La généralisation de Linky suscite des inquiétudes, les nombreuses questions reçues à Que Choisir en témoignent. Parmi celles-ci, certains nous demandent s’ils peuvent refuser l’installation de ce nouveau compteur électrique. Nous nous sommes penchés sur la question. Et voici nos réponses.

 
SOMMAIRE

Après avoir fait le point sur les éventuels risques pour la santé engendrés par Linky, d’autres interrogations ont surgi et notamment celle-ci : est-il ou non possible de refuser le compteur Linky ? Les lobbyistes anti-Linky radicaux font le buzz en affirmant que oui. Mais pour Que Choisir, le problème est plus compliqué. Rien ne vaut des réponses factuelles dénuées de passion.

 

À qui appartient le compteur électrique ?

Qu’il s’agisse d’un compteur classique ou de Linky, la règle est la même, votre compteur électrique ne vous appartient pas. L’article 6-2 des conditions générales de vente d’EDF précise que « le dispositif de comptage est fourni et posé par ERDF. Il fait partie du domaine concédé ». L’article 6-3 ajoute que « le dispositif de comptage est entretenu, vérifié et renouvelé par ERDF ». EDF parle de « domaine concédé » car le compteur n’est pas la propriété de sa filiale ERDF, mais appartient aux collectivités locales. Néanmoins, celles-ci ayant concédé le service public de distribution d’électricité à ERDF sur 95 % du territoire, les compteurs relèvent de son entière responsabilité. Sur les 5 % du territoire restants, ce sont les entreprises locales de distribution qui en ont la charge.

L’avis de QC

Le contrat de concession incluant la gestion des compteurs et les missions de comptage, le client ne peut pas s’opposer à l’installation du nouveau compteur.

 

Et si ma commune a voté contre la pose des compteurs Linky ?

Sensibles aux arguments des associations anti-Linky, des communes ont voté contre l’installation des compteurs Linky sur leur territoire. Forts de ces votes en conseil municipal, certains appellent à refuser la pose du compteur. Mais c’est loin d’être aussi simple. « La plupart des communes ont transféré la compétence du réseau électrique à leur intercommunalité, à leur métropole ou à un syndicat local de l’énergie, rappelle Charles-Antoine Gautier, chef du département Énergie de la Fédération nationale des collectivités concédantes et régies (FNCCR). C’est cette autorité qui gère la concession de service public, pas la commune ».

L’avis de QC

Les communes s’étant destituées de leur compétence au profit d’une autorité organisatrice (structure intercommunale, syndicat de l’énergie), le vote du conseil municipal peut avoir une portée symbolique, mais il n’a pas de valeur juridique.

 

Le maire peut-il interdire les compteurs Linky ?

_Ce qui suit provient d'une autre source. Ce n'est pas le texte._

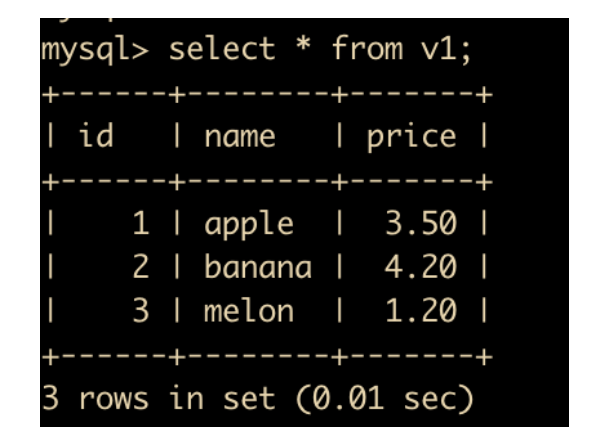Click the 3 rows in set text
594x438 pixels.
159,398
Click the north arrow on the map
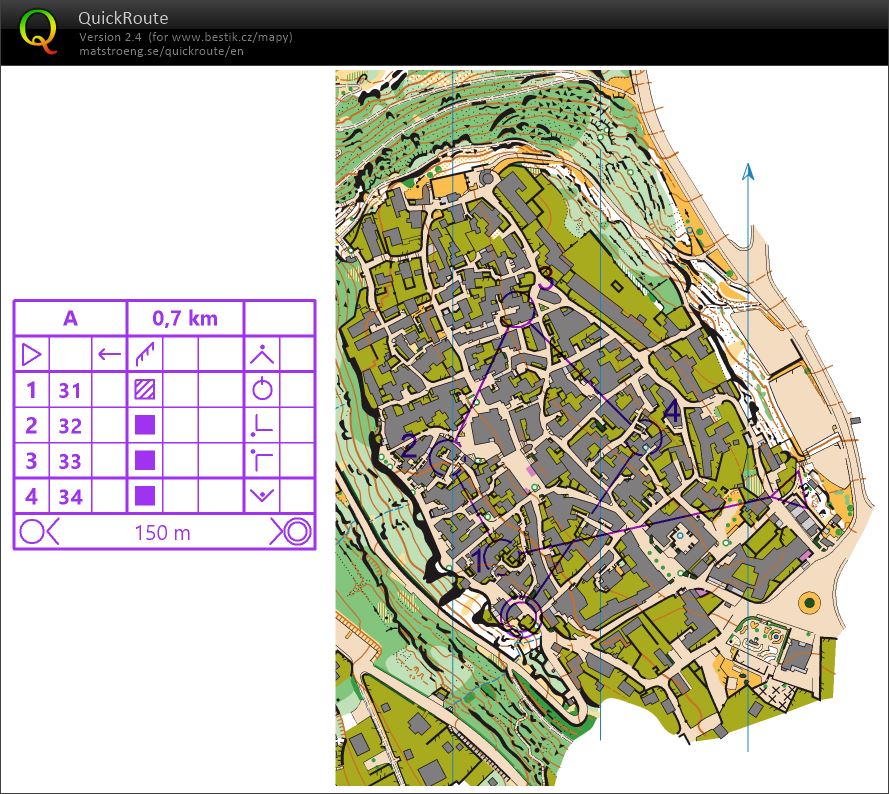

« Le maire pourrait à la rigueur faire valoir son pouvoir de police en prenant un arrêté municipal d’interdiction, estime la FNCCR, mais cela supposerait que le risque soit grave ou imminent ».

L’avis de QC

Que Choisir a beau contester l’intérêt du compteur Linky pour les consommateurs et avoir prouvé qu’il peut renchérir le montant de leurs factures, on est loin du « danger grave ou imminent » inscrit dans le code général des collectivités territoriales.

 

Quelles conséquences si je refuse le compteur Linky ?

Dans l’immédiat aucune. ERDF a 35 millions de compteurs à poser et ne va sans doute pas perdre de temps à tenter de convaincre les récalcitrants. Dans l’avenir, c’est différent. Toutes les opérations se faisant à distance avec Linky, les déplacements pour les relevés de compteurs qui auraient dû être changés pourraient être facturés. Et le jour où l’ancien compteur tombera en panne, l’intervention se soldera par la pose… d’un compteur communicant !

L’avis de QC

La généralisation des compteurs Linky étant une obligation légale bien cadrée (loi + décret d’application + arrêté), les recours seront difficiles en cas de facturations élevées pour des compteurs classiques. En 2012, l’UFC-Que Choisir avait engagé une action contre l’arrêté de généralisation, sans succès malheureusement.